As someone who’s played and reviewed every game in The Dark Pictures Anthology, I’d like to think I know what to expect. You begin to spot the patterns and get a feel for how things will go. Dare I say it, there’s a danger that the games don’t have the impact they used to because you’ve seen all the tricks before. How delightful then, that The Devil in Me, picks up all my egotistical comfort, and throws it out the window. I’m sitting here curious, on edge, and scared. And I bloody love it.
The setting for this entry in The Dark Pictures Anthology is the Murder Hotel. It’s a tourist attraction said to mimic the original Murder Castle of H. H. Holmes – an American serial killer. A group of five filmmakers seize on the opportunity after being invited to the place. They plan on filming a successful documentary to relaunch their careers. As you can probably tell, things don’t go according to plan, and before long the group finds themselves trapped in the Hotel, fighting for their lives.
Shocked and scared
The preview build I played was just over an hour in length, towards the beginning of the game, before the ante has truly been raised. That being said, during this time, I feel like I’d experienced a lot of “game” with plenty to see and experience. The Devil in Me is the longest Dark Pictures title to date, with a playthrough clocking in at 7 to 8 hours. My impression from what I played is that this isn’t due to filler. In fact, I’d controlled four of the five characters in that time, and been shocked and scared in a variety of ways too.
You see, the setting of the Murder Hotel really does amplify your horror experience. As a player, you know you are being watched, controlled, and manipulated even before the characters fully realise it too. Their lives are potentially in the balance at any moment and at the whim of an unseen and unknown presence. You’re being tested, required to make difficult decisions like you’re starring in your own version of a Saw film. The narrow hallways of the Hotel hark back to the similarly tight corridors you face in Man of Medan, and the decisions gave me a very Until Dawn vibe in their poignancy. And I know such decisions will only likely get tougher when the full game lands.
There was a lot of creepy, unnerving content too. Look away now if you’re not a fan of animatronic robots, giving off a pseudo-human vibe, feeling like they’re staring into your soul, plotting, knowing. One scene, in particular, felt like you’d walked straight into a scene from The Shining. In a later scene, I had to wander around the hallways with a microphone picking up random and unnerving sounds like crying and screaming before the lights went out and I had to rely on the faint light from the microphone itself and pick up weird sounds whilst trudging around blind corners.
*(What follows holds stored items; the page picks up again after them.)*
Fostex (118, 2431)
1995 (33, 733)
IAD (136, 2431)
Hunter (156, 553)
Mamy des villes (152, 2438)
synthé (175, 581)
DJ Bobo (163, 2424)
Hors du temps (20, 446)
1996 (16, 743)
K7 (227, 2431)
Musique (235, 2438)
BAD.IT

Meanwhile, the Hotel corridors themselves seem to move when I’m not looking, meaning I can’t retrace my steps, or get the comfort of light or a familiar room. Then there are some jump scares, and blood later on too. It’s intense. And it sets things up beautifully.
Away from the scares, the new movement actions implemented in the Devil in Me were on display too. Characters are pushing and pulling objects, crouching under obstacles, jumping over gaps, and vaulting through windows. Nothing ground-breaking, but it’s an interesting juxtaposition to the slow creep during the tense sections, and allows you to explore areas in more interesting ways than the series has had before. There are also more things to see and collect, Bearings are back highlighting key decisions that affect the overall story, and the pre-emptive Pictures that show you glimpses of a potential future are still as thought-provoking as ever.
Needless to say, the preview build for The Devil in Me has me excited. In a “blimey, let me catch my breath” type way. It has lots of ideas, and they’re all on display from this early part of the story, and they seem to fit well into the overall horror narrative that The Dark Pictures is known for. The proof as always will be in how the story itself holds up, but also whether these new mechanics and features still feel interesting and integrated by the end of the game. The good news is, there isn’t long to wait to see the Murder Hotel in all its glory.
The Devil in Me is out on November 18th for PC, Xbox One, Xbox Series S|X, PS4, and PS5.